Python library

To use Linguistica 5 as a Python library, an essential step is to initialize a Linguistica object. The way this can be done depends on the nature of your data source:

Data source

read_corpus(file_path[, encoding])

Create a Linguistica object with a corpus data file.

read_wordlist(file_path[, encoding])

Create a Linguistica object with a wordlist file.

from_corpus(corpus_object, **kwargs)

Create a Linguistica object with a corpus object.

from_wordlist(wordlist_object, **kwargs)

Create a Linguistica object with a wordlist object.

For instance, if the Brown corpus is available on your local drive (see Raw corpus text):

>>> import linguistica as lxa
>>> lxa_object = lxa.read_corpus('path/to/english-brown.txt')

Use read_wordlist() if you have a wordlist text file instead (see Wordlist).

Use from_corpus() or from_wordlist() if your data is an in-memory Python object (either a corpus text or a wordlist).

Parameters

The functions introduced in Data source all allow optional keyword arguments which are parameters for the Linguistica object. Different Linguistica modules make use of different parameters; see Full API documentation.

For example, to deal with only the first 500,000 word tokens in the Brown corpus:

>>> import linguistica as lxa
>>> lxa_object = lxa.read_corpus('path/to/english-brown.txt', max_word_tokens=500000)

Parameter

Meaning

Default

max_word_tokens

maximum number of word tokens to be handled

0 (= all)

max_word_types

maximum number of word types to be handled

1000

min_stem_length

minimum stem length

4

max_affix_length

maximum affix length

4

min_sig_count

minimum number of stems for a valid signature

5

min_context_count

minimum number of occurrences for a valid context

3

n_neighbors

number of syntactic word neighbors

9

n_eigenvectors

number of eigenvectors (in dimensionality reduction)

11

suffixing

whether the language is suffixing

1 (= yes)

keep_case

whether case distinctions (“the” vs “The”) are kept

0 (= no)

The method parameters() returns the parameters and their values as a dict:

>>> from pprint import pprint
>>> pprint(lxa_object.parameters())
{'keep_case': 0,
 'max_affix_length': 4,
 'max_word_tokens': 0,
 'max_word_types': 1000,
 'min_context_count': 3,
 'min_sig_count': 5,
 'min_stem_length': 4,
 'n_eigenvectors': 11,
 'n_neighbors': 9,
 'suffixing': 1}

To change one or multiple parameters of a Linguistica object, use change_parameters() with keyword arguments:

>>> lxa_object.parameters()['min_stem_length']  # before the change
4
>>> lxa_object.change_parameters(min_stem_length=3)
>>> lxa_object.parameters()['min_stem_length']  # after the change
3

To reset all parameters to their default values, use use_default_parameters():

>>> lxa_object.parameters()['min_stem_length']  # non-default value
3
>>> lxa_object.use_default_parameters()
>>> lxa_object.parameters()['min_stem_length']
4
linguistica.from_corpus(corpus_object, **kwargs)

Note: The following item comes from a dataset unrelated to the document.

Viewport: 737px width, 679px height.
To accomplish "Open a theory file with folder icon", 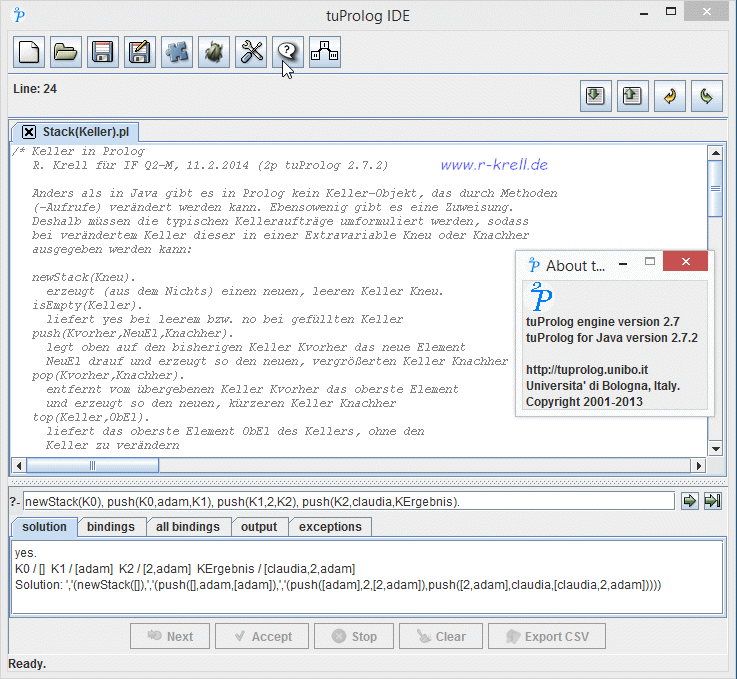I will [x=65, y=51].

Create a Linguistica object with a corpus object.

Parameters:
  • corpus_object – either a long string of text (with spaces separating word tokens) or a list of strings as word tokens

  • kwargs – keyword arguments for parameters and their values.

linguistica.from_wordlist(wordlist_object, **kwargs)

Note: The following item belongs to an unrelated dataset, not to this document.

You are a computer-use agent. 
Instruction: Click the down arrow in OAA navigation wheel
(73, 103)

Create a Linguistica object with a wordlist object.

Parameters:
  • wordlist_object – either a dict of word types (as strings) mapped to their token counts or an iterable of word types (as strings).

  • kwargs – keyword arguments for parameters and their values.

linguistica.read_corpus(file_path, encoding='utf8', **kwargs)

Create a Linguistica object with a corpus data file.

Parameters:
  • file_path – path of input corpus file

  • encoding – encoding of the file at file_path. Default: 'utf8'

  • kwargs – keyword arguments for parameters and their values.

linguistica.read_wordlist(file_path, encoding='utf8', **kwargs)

Create a Linguistica object with a wordlist file.

Parameters:
  • file_path – path of input wordlist file where each line contains one word type (and, optionally, a whitespace plus the token count for that word).

  • encoding – encoding of the file at file_path. Default: 'utf8'

  • kwargs – keyword arguments for parameters and their values.